[Opening Input records section]
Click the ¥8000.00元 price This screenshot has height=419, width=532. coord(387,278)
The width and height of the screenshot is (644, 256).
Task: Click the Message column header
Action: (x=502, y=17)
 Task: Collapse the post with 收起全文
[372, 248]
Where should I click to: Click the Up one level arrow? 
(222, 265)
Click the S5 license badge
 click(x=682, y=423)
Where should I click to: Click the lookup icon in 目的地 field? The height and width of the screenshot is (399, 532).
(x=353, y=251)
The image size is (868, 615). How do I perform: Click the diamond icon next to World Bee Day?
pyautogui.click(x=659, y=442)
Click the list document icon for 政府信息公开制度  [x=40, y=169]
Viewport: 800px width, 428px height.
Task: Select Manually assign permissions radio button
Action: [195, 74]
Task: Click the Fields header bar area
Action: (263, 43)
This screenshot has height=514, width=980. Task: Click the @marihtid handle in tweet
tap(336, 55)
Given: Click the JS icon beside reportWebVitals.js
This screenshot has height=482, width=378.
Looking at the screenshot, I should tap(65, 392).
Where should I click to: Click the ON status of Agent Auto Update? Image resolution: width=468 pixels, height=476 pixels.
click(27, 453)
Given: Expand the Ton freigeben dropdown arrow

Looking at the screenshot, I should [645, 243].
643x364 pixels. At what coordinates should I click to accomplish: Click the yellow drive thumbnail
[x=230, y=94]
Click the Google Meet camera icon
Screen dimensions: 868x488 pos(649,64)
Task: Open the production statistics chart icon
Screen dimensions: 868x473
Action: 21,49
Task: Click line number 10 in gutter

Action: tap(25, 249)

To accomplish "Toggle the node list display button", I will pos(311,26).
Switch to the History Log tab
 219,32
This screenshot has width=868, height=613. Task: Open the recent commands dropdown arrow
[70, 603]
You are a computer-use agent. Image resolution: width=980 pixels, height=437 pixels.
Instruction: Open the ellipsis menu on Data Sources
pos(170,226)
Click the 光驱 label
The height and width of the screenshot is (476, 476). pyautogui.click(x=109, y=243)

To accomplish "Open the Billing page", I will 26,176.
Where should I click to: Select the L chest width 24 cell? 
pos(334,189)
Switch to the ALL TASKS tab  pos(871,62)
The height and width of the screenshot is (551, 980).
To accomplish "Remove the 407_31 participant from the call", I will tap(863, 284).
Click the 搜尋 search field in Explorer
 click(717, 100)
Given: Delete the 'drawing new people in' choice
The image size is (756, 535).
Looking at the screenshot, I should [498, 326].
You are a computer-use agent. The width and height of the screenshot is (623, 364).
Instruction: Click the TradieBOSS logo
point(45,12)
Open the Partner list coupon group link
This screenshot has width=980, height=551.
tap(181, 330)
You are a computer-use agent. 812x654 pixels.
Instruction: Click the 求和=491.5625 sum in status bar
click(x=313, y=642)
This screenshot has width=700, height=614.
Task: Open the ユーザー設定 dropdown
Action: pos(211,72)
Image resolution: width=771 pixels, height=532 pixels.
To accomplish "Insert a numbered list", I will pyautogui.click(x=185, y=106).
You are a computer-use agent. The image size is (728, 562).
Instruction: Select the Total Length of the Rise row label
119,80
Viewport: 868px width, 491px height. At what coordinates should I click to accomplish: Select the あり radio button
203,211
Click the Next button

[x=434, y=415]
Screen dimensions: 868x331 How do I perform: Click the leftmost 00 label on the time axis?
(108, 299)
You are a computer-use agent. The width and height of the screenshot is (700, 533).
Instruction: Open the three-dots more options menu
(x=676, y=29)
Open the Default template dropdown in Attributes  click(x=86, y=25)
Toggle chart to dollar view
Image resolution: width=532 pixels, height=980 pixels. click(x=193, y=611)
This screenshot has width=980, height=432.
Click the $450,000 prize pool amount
[Closing Input records section]
## Aim of the task
Looking at the entries above, state the number of lines that contain "will" and add nothing more.

## Exercise solution
4